Claude Le Bigot,
professeur émérite de l'université de Rennes 2, consacre
ses travaux à la poétique du texte et à l'histoire de la
poésie espagnole. Parmi ses ouvrages les plus récents, il
a publié un essai sur Libro del frío d'Antonio
Gamoneda. Une poétique de la discontinuité (Paris,
Puf/Cned, 2009). Il a traduit, pour les éditions du
Murmure, Trois poètes espagnols contemporains
(2007) et Le Livre, derrière la dune de Andrés
Sánchez Robayna (2012).
Claude Le Bigot propose ici des traductions du poète espagnol Andrés Sánchez Robayna.
Mis en ligne le 28 juin 2013.
Toutes les traductions proposées ici sont inédites.
Traductions d'Andrés Sánchez Robayna
Andrés Sánchez Robayna est né à Las Palmas
en 1952. Il est actuellement professeur, titulaire de la chaire
de littérature espagnole de l'université de La Laguna (Tenerife).
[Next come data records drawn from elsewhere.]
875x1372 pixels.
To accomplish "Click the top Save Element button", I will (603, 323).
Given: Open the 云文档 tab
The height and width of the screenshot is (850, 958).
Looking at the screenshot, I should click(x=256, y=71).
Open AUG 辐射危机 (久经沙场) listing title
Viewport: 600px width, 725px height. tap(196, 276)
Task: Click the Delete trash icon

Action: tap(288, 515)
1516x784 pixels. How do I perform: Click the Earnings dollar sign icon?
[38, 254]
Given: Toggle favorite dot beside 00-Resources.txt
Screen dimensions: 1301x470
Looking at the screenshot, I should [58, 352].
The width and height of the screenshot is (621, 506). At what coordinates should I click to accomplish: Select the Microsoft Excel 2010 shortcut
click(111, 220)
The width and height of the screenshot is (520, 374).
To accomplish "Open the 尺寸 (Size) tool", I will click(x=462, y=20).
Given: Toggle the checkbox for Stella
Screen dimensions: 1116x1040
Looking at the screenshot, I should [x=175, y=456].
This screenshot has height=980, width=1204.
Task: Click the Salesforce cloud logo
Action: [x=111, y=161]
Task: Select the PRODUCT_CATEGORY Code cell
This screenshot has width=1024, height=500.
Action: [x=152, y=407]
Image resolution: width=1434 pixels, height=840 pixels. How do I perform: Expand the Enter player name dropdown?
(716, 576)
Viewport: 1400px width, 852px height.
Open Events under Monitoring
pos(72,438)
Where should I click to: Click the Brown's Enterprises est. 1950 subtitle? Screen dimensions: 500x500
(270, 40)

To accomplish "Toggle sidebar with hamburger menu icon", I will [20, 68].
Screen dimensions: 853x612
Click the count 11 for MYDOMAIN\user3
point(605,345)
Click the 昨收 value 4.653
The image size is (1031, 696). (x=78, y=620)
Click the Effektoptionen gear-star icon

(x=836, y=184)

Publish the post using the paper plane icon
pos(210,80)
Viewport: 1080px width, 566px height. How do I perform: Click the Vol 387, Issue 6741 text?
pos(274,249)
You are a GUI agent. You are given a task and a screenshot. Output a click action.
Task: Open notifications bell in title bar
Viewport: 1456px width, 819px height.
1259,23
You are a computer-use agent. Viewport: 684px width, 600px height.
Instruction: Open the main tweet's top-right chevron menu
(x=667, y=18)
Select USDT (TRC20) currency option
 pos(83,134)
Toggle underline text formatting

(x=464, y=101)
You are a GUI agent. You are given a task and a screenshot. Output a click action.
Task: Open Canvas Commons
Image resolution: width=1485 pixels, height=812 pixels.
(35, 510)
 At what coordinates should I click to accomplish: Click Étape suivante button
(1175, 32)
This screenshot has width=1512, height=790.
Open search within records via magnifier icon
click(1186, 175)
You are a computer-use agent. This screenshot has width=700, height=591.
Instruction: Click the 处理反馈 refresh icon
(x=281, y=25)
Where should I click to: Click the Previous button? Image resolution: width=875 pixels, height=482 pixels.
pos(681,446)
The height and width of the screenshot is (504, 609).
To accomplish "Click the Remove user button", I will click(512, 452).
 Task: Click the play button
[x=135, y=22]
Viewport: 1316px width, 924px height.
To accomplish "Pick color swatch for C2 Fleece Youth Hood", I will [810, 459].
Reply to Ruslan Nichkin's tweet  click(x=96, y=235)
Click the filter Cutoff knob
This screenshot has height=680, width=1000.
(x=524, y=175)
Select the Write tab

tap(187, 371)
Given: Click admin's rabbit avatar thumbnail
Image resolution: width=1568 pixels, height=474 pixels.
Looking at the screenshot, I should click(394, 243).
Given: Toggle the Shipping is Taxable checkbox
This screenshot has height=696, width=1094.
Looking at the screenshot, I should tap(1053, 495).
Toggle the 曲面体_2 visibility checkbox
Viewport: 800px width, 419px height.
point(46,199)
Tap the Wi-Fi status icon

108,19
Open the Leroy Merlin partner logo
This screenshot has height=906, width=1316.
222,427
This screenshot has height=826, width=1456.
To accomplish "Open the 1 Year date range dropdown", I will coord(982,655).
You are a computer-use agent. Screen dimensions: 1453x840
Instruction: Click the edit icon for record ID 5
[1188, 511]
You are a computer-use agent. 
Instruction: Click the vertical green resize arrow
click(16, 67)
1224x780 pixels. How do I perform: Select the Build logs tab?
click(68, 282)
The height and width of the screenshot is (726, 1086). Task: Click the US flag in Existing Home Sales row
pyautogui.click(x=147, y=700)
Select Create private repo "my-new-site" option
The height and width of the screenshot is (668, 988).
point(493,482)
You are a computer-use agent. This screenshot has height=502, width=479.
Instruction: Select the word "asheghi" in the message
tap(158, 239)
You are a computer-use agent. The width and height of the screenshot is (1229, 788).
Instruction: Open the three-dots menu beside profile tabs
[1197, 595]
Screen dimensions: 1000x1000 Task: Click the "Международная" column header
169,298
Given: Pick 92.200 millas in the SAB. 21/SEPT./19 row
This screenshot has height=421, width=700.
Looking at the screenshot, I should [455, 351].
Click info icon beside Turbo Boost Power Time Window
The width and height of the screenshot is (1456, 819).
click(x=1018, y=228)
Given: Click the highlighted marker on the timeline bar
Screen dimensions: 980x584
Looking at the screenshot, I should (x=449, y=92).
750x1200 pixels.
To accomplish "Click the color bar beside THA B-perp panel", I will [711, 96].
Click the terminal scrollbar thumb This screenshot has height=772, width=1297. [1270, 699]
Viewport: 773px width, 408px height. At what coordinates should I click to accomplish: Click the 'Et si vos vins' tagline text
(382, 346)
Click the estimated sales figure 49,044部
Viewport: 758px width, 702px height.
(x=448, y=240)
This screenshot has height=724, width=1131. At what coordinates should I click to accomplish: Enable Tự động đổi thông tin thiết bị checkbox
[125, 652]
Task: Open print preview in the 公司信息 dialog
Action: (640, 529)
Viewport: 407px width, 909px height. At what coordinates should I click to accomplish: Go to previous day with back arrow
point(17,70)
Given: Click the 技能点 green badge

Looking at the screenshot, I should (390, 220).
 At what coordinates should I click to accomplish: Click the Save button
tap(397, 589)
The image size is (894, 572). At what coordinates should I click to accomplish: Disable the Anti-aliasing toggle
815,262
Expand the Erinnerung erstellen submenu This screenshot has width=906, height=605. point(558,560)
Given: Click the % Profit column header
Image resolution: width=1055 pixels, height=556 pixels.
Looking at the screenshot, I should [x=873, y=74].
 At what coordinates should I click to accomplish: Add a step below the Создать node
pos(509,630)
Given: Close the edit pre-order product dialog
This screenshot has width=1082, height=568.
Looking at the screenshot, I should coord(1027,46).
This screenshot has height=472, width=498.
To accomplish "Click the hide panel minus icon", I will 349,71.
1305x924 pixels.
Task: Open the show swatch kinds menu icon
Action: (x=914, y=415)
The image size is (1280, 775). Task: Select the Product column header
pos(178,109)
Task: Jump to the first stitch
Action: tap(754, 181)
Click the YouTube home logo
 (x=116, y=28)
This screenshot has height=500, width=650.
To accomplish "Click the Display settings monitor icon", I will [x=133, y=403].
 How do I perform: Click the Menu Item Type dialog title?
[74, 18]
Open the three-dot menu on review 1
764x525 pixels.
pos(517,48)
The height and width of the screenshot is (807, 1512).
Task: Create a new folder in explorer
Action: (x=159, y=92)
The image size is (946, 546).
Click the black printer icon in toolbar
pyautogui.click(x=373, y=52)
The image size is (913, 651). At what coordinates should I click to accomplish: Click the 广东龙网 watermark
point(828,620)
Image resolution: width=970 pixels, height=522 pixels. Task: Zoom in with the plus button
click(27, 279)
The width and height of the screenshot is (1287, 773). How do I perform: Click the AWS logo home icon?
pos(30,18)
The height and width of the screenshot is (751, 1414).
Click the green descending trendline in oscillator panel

Il est docteur ès lettres de l'université de Barcelone (1977).
Fondateur et directeur des revues Litteradura (1976) et Syntaxis
(1983-1993). Spécialiste de littérature du siècle d'or espagnol,
il est l'auteur de plusieurs essais : Trois études sur Góngora
(1983), La Lumière noire (1985), Pour lire Sœur Inés de la Cruz
(1991), Silve gongorine (1993). Il a également publié des
journaux (1980-1995) sous le titre L'Imminence, dans lesquels il
consigne des réflexions d'ordre philosophique, esthétique et
éthique. Son œuvre de traducteur est considérable avec des
versions de poètes de langue anglaise, franŤaise, portugaise et
catalane. Il dirige l'atelier de traduction littéraire de
l'université de La Laguna. Il a obtenu en 1982 le prix national
de traduction. Il collabore régulièrement en tant que critique
littéraire aux pages culturelles de la revue Destino. Son
œuvre poétique qui réunit dix recueils de poésie est publiée sous
le titre En el cuerpo del mundo. Obra poética (1970-2002) dans la
prestigieuse collection Galaxia Gutenberg, Círculo de Lectores
(Barcelone, 2004). En 1984, la parution du recueil La Roca (La
Roche) lui vaut le prix national de la critique. Depuis il a
publié Sur une confidence de la mer grecque, traduit par Jacques
Ancet, et La Sombra y la apariencia (2010) chez Tusquets. il est
régulièrement sélectionné dans diverses anthologies d'audience
nationale. Il est traduit très partiellement dans diverses langues
(anglais, italien, tchèque, franŤais, arabe).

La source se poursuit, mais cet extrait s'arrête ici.